━━━━━ Working data ━━━━━

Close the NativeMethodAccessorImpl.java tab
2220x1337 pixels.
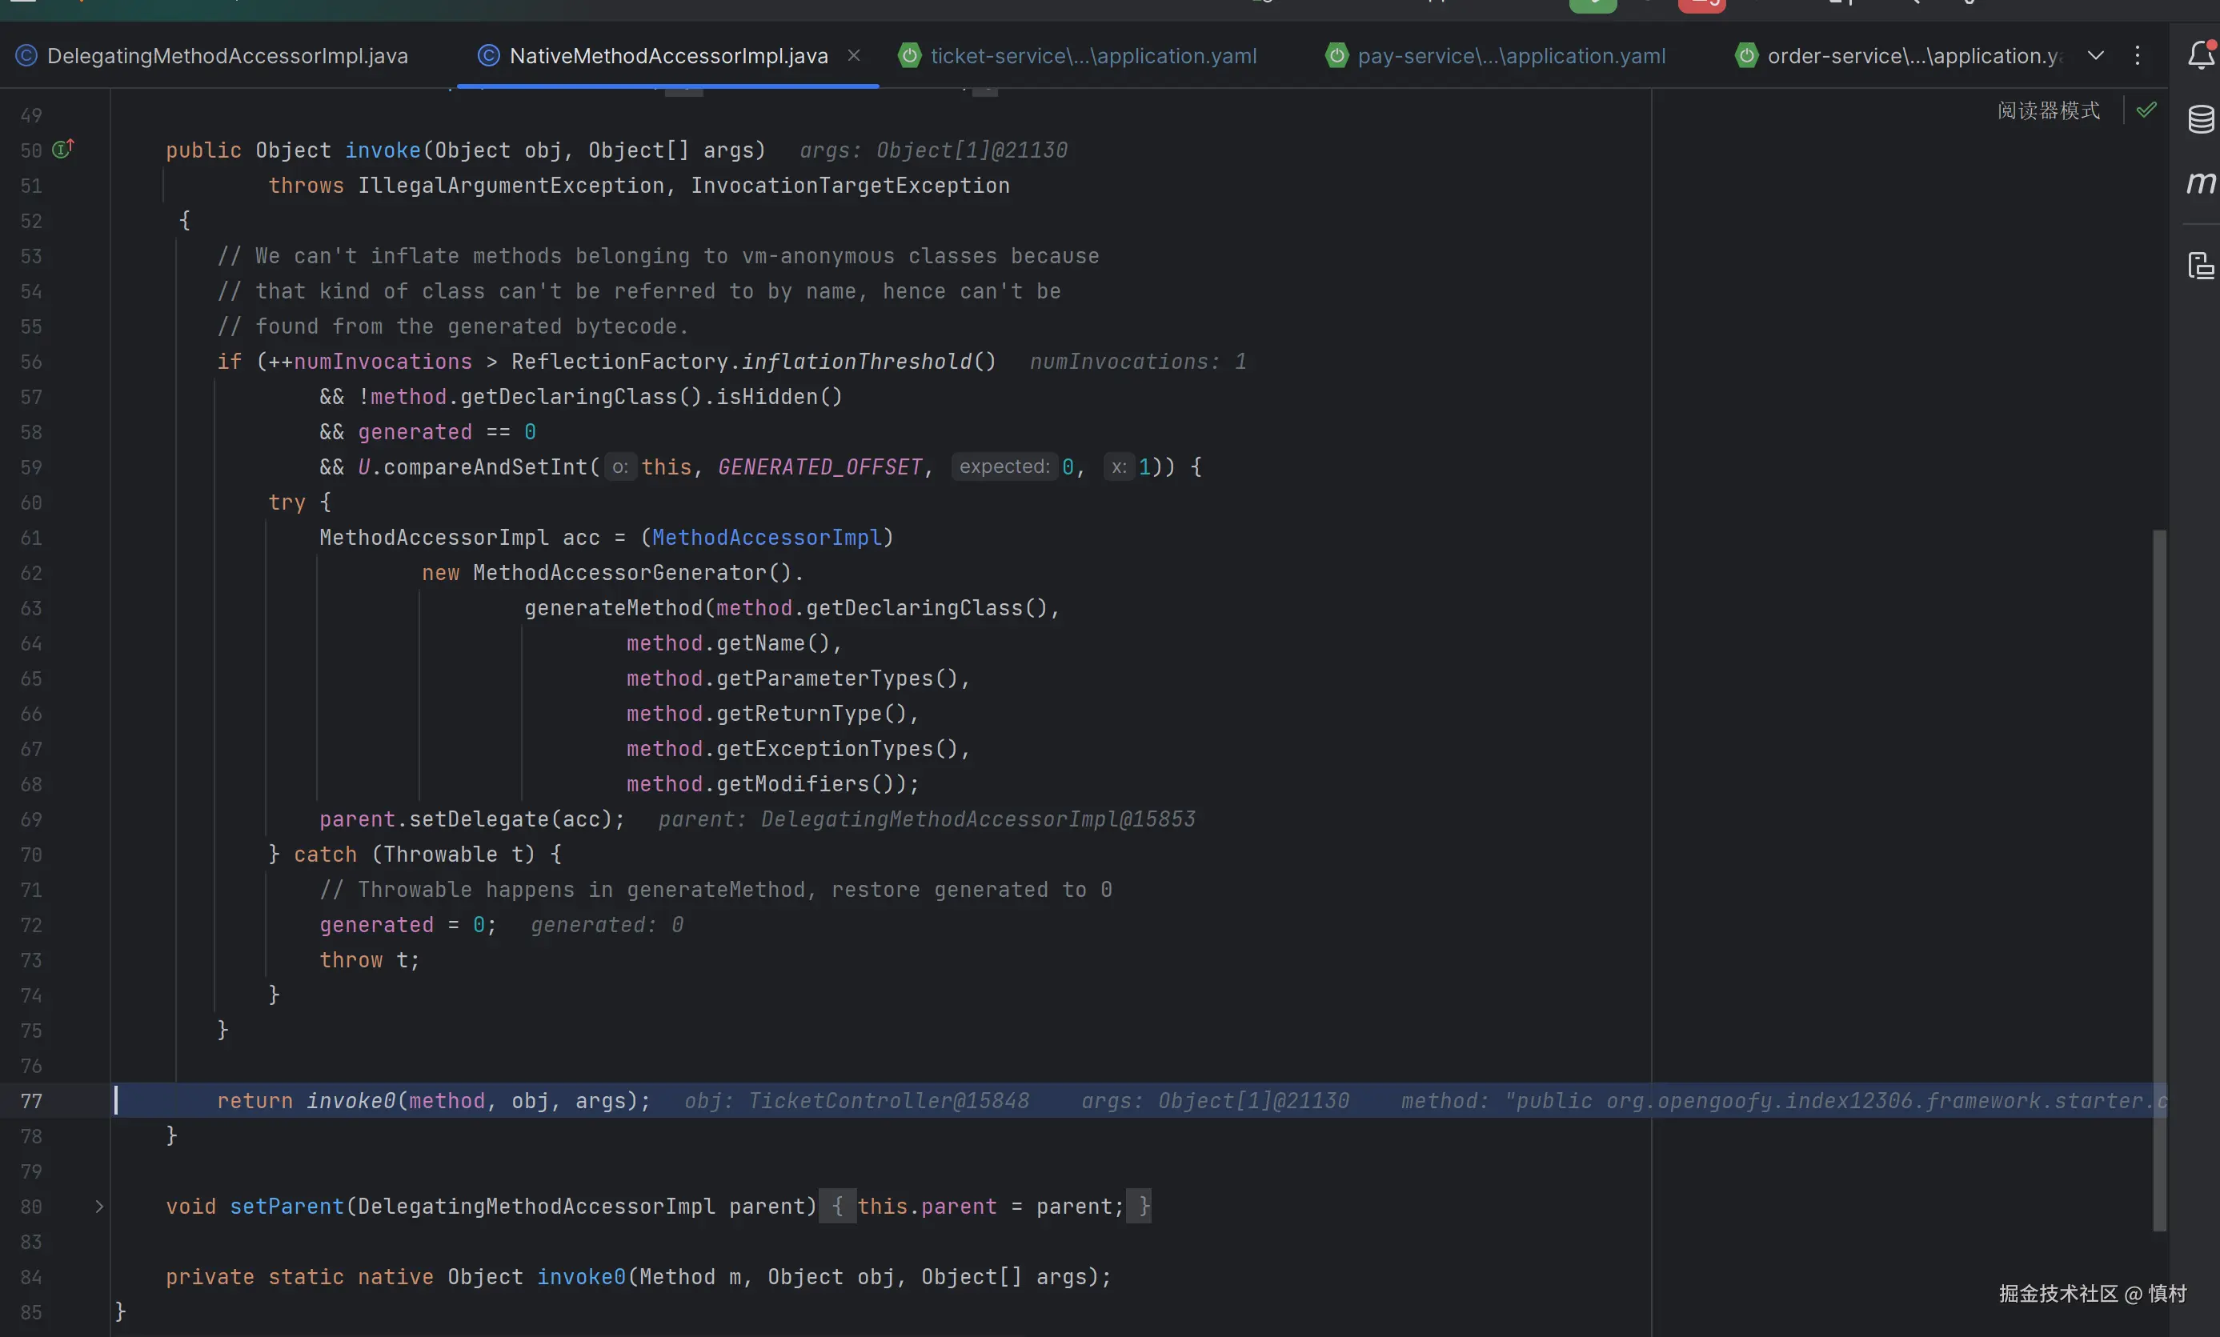point(853,56)
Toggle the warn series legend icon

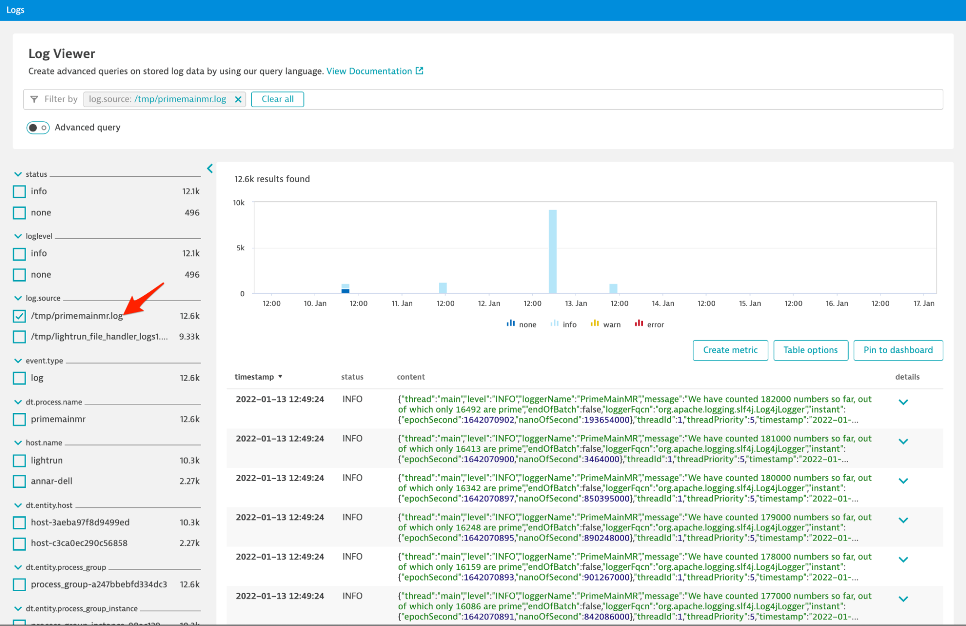tap(594, 324)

━━━━━

> [Task description] Could you write out every line above exactly as it stands, with no images?

> [Finished exercise]
Close the NativeMethodAccessorImpl.java tab
2220x1337 pixels.
point(853,56)
Toggle the warn series legend icon

tap(594, 324)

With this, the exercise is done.